WHAT THIS TASK INVOLVES >>
All entries are to be transcribed verbatim, but images are not carried over.

..........

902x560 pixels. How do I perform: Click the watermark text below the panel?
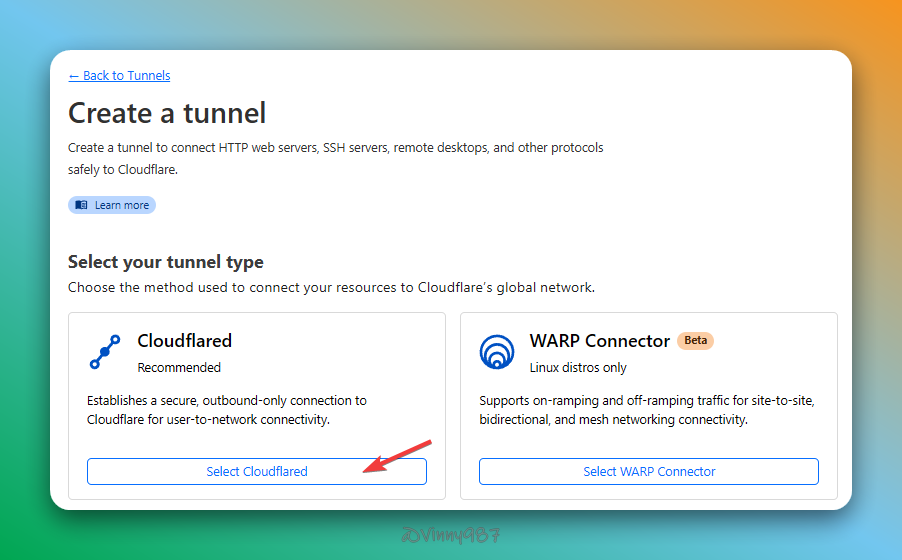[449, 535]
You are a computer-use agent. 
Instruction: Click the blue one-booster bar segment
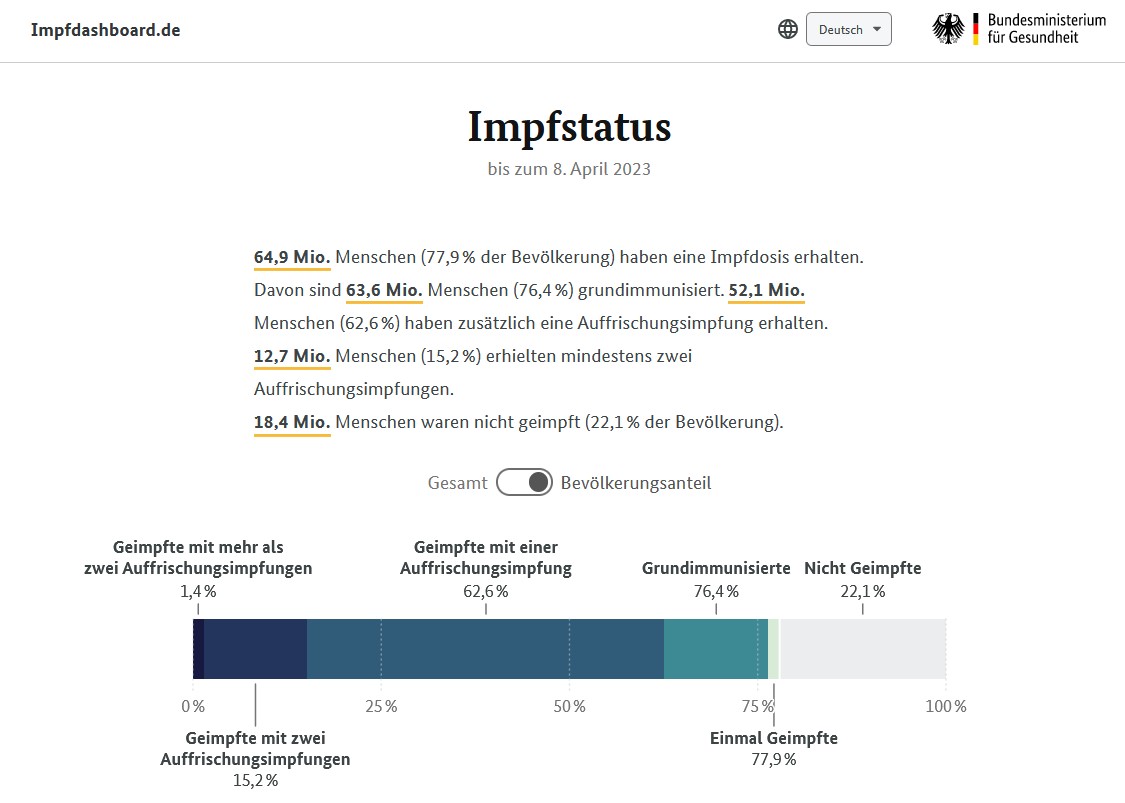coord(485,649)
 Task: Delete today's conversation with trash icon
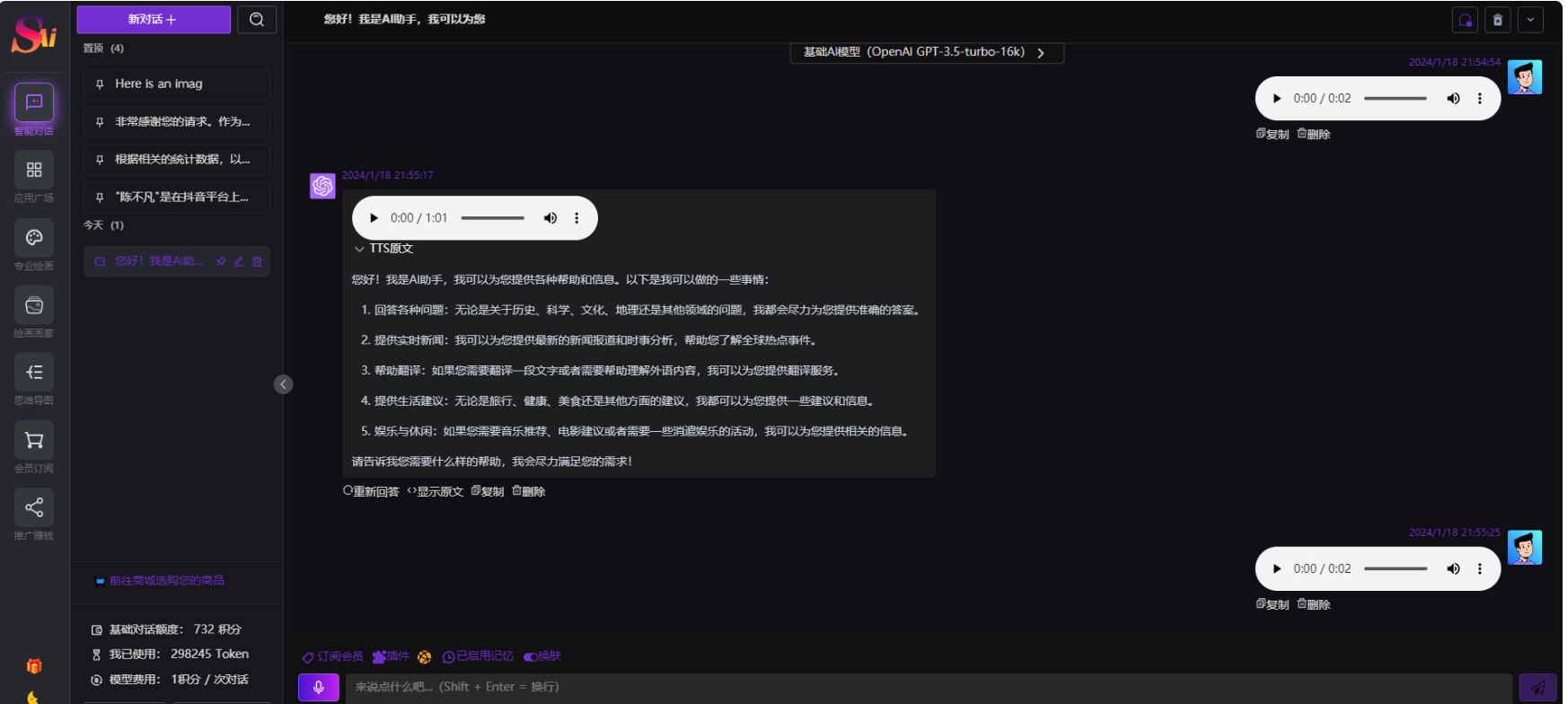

..........

RESPONSE FOR THIS EXERCISE >>
902x560 pixels. How do I perform: Click the watermark text below the panel?
[449, 535]
You are a computer-use agent. 
Instruction: Click the blue one-booster bar segment
coord(485,649)
 Task: Delete today's conversation with trash icon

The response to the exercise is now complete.